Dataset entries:
==============================

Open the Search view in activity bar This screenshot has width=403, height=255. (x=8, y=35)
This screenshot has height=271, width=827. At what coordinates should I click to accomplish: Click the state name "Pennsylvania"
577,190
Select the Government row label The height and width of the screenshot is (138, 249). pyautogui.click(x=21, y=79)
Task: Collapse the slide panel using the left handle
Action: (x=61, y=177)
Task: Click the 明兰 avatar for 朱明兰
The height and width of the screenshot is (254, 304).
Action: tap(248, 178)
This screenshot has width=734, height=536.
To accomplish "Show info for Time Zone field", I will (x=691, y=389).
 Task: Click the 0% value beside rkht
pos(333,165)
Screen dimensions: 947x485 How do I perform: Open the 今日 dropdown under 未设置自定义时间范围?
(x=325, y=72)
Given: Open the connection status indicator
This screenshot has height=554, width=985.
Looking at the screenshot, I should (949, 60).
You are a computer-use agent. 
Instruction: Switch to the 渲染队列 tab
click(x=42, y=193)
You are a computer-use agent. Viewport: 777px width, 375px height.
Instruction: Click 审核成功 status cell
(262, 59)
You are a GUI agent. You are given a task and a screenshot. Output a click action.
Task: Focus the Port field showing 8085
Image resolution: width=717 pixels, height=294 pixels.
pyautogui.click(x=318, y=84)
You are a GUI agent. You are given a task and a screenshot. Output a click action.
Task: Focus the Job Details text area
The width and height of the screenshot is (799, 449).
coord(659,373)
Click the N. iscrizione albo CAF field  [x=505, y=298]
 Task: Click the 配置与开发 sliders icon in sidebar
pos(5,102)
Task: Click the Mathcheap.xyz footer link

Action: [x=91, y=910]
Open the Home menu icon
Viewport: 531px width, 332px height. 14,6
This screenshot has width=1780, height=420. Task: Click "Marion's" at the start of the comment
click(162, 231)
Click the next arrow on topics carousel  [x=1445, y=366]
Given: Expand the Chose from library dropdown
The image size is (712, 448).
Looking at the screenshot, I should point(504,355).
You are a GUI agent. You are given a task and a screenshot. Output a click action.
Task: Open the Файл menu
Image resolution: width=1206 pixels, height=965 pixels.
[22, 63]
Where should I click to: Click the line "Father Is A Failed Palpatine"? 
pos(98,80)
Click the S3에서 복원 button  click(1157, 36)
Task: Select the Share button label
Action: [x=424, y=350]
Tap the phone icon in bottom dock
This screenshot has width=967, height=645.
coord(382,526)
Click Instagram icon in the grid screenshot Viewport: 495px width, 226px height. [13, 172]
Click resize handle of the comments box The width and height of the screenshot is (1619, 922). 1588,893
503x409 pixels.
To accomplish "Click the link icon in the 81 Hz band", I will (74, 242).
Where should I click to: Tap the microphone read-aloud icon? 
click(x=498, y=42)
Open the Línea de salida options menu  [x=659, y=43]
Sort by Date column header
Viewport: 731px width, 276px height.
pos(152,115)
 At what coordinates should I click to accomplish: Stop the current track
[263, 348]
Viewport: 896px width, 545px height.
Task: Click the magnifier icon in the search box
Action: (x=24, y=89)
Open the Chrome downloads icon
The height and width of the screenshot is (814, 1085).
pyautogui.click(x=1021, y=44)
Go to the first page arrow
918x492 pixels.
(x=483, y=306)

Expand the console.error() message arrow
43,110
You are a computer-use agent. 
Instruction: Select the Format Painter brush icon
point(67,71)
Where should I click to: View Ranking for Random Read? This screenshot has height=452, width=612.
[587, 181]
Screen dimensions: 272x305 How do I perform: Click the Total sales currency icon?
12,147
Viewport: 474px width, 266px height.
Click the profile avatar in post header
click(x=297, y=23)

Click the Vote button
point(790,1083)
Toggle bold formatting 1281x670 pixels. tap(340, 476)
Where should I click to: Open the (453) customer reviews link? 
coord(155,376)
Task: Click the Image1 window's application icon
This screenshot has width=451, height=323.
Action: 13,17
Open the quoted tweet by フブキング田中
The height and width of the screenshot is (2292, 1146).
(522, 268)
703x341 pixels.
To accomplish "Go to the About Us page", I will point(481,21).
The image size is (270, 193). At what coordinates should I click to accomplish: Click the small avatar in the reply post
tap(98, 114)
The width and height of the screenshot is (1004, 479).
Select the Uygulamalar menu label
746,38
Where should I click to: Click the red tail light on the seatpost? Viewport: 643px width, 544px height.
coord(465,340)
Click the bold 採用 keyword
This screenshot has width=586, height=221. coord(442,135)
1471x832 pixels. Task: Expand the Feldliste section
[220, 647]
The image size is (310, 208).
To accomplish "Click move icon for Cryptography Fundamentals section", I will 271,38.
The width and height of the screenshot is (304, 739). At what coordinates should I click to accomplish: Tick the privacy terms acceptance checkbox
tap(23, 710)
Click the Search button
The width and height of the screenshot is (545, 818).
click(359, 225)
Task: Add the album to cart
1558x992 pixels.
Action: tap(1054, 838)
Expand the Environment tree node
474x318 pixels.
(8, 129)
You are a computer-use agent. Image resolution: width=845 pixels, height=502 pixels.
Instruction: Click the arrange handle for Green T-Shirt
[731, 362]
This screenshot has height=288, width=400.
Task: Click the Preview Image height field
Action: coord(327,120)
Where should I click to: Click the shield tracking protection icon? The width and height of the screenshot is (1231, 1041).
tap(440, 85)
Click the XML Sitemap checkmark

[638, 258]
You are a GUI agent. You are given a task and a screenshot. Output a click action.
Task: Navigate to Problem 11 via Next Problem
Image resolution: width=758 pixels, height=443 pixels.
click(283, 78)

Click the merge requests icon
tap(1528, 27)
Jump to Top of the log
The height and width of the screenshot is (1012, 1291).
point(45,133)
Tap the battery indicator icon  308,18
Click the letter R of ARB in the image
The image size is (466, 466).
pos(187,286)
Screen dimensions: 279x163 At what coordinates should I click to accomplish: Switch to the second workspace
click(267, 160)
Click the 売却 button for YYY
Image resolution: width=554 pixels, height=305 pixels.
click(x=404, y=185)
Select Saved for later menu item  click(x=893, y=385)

==============================

Activity:
Each entry must appear again in the answer exactly as written.

Task answer:
Open the Search view in activity bar This screenshot has width=403, height=255. (x=8, y=35)
This screenshot has height=271, width=827. At what coordinates should I click to accomplish: Click the state name "Pennsylvania"
577,190
Select the Government row label The height and width of the screenshot is (138, 249). pyautogui.click(x=21, y=79)
Task: Collapse the slide panel using the left handle
Action: (x=61, y=177)
Task: Click the 明兰 avatar for 朱明兰
The height and width of the screenshot is (254, 304).
Action: tap(248, 178)
This screenshot has width=734, height=536.
To accomplish "Show info for Time Zone field", I will (x=691, y=389).
 Task: Click the 0% value beside rkht
pos(333,165)
Screen dimensions: 947x485 How do I perform: Open the 今日 dropdown under 未设置自定义时间范围?
(x=325, y=72)
Given: Open the connection status indicator
This screenshot has height=554, width=985.
Looking at the screenshot, I should (949, 60).
You are a computer-use agent. 
Instruction: Switch to the 渲染队列 tab
click(x=42, y=193)
You are a computer-use agent. Viewport: 777px width, 375px height.
Instruction: Click 审核成功 status cell
(262, 59)
You are a GUI agent. You are given a task and a screenshot. Output a click action.
Task: Focus the Port field showing 8085
Image resolution: width=717 pixels, height=294 pixels.
pyautogui.click(x=318, y=84)
You are a GUI agent. You are given a task and a screenshot. Output a click action.
Task: Focus the Job Details text area
The width and height of the screenshot is (799, 449).
coord(659,373)
Click the N. iscrizione albo CAF field  [x=505, y=298]
 Task: Click the 配置与开发 sliders icon in sidebar
pos(5,102)
Task: Click the Mathcheap.xyz footer link

Action: [x=91, y=910]
Open the Home menu icon
Viewport: 531px width, 332px height. 14,6
This screenshot has width=1780, height=420. Task: Click "Marion's" at the start of the comment
click(162, 231)
Click the next arrow on topics carousel  [x=1445, y=366]
Given: Expand the Chose from library dropdown
The image size is (712, 448).
Looking at the screenshot, I should point(504,355).
You are a GUI agent. You are given a task and a screenshot. Output a click action.
Task: Open the Файл menu
Image resolution: width=1206 pixels, height=965 pixels.
[22, 63]
Where should I click to: Click the line "Father Is A Failed Palpatine"? 
pos(98,80)
Click the S3에서 복원 button  click(1157, 36)
Task: Select the Share button label
Action: [x=424, y=350]
Tap the phone icon in bottom dock
This screenshot has width=967, height=645.
coord(382,526)
Click Instagram icon in the grid screenshot Viewport: 495px width, 226px height. [13, 172]
Click resize handle of the comments box The width and height of the screenshot is (1619, 922). 1588,893
503x409 pixels.
To accomplish "Click the link icon in the 81 Hz band", I will (74, 242).
Where should I click to: Tap the microphone read-aloud icon? 
click(x=498, y=42)
Open the Línea de salida options menu  [x=659, y=43]
Sort by Date column header
Viewport: 731px width, 276px height.
pos(152,115)
 At what coordinates should I click to accomplish: Stop the current track
[263, 348]
Viewport: 896px width, 545px height.
Task: Click the magnifier icon in the search box
Action: (x=24, y=89)
Open the Chrome downloads icon
The height and width of the screenshot is (814, 1085).
pyautogui.click(x=1021, y=44)
Go to the first page arrow
918x492 pixels.
(x=483, y=306)

Expand the console.error() message arrow
43,110
You are a computer-use agent. 
Instruction: Select the Format Painter brush icon
point(67,71)
Where should I click to: View Ranking for Random Read? This screenshot has height=452, width=612.
[587, 181]
Screen dimensions: 272x305 How do I perform: Click the Total sales currency icon?
12,147
Viewport: 474px width, 266px height.
Click the profile avatar in post header
click(x=297, y=23)

Click the Vote button
point(790,1083)
Toggle bold formatting 1281x670 pixels. tap(340, 476)
Where should I click to: Open the (453) customer reviews link? 
coord(155,376)
Task: Click the Image1 window's application icon
This screenshot has width=451, height=323.
Action: 13,17
Open the quoted tweet by フブキング田中
The height and width of the screenshot is (2292, 1146).
(522, 268)
703x341 pixels.
To accomplish "Go to the About Us page", I will point(481,21).
The image size is (270, 193). At what coordinates should I click to accomplish: Click the small avatar in the reply post
tap(98, 114)
The width and height of the screenshot is (1004, 479).
Select the Uygulamalar menu label
746,38
Where should I click to: Click the red tail light on the seatpost? Viewport: 643px width, 544px height.
coord(465,340)
Click the bold 採用 keyword
This screenshot has width=586, height=221. coord(442,135)
1471x832 pixels. Task: Expand the Feldliste section
[220, 647]
The image size is (310, 208).
To accomplish "Click move icon for Cryptography Fundamentals section", I will 271,38.
The width and height of the screenshot is (304, 739). At what coordinates should I click to accomplish: Tick the privacy terms acceptance checkbox
tap(23, 710)
Click the Search button
The width and height of the screenshot is (545, 818).
click(359, 225)
Task: Add the album to cart
1558x992 pixels.
Action: tap(1054, 838)
Expand the Environment tree node
474x318 pixels.
(8, 129)
You are a computer-use agent. Image resolution: width=845 pixels, height=502 pixels.
Instruction: Click the arrange handle for Green T-Shirt
[731, 362]
This screenshot has height=288, width=400.
Task: Click the Preview Image height field
Action: coord(327,120)
Where should I click to: Click the shield tracking protection icon? The width and height of the screenshot is (1231, 1041).
tap(440, 85)
Click the XML Sitemap checkmark

[638, 258]
You are a GUI agent. You are given a task and a screenshot. Output a click action.
Task: Navigate to Problem 11 via Next Problem
Image resolution: width=758 pixels, height=443 pixels.
click(283, 78)

Click the merge requests icon
tap(1528, 27)
Jump to Top of the log
The height and width of the screenshot is (1012, 1291).
point(45,133)
Tap the battery indicator icon  308,18
Click the letter R of ARB in the image
The image size is (466, 466).
pos(187,286)
Screen dimensions: 279x163 At what coordinates should I click to accomplish: Switch to the second workspace
click(267, 160)
Click the 売却 button for YYY
Image resolution: width=554 pixels, height=305 pixels.
click(x=404, y=185)
Select Saved for later menu item  click(x=893, y=385)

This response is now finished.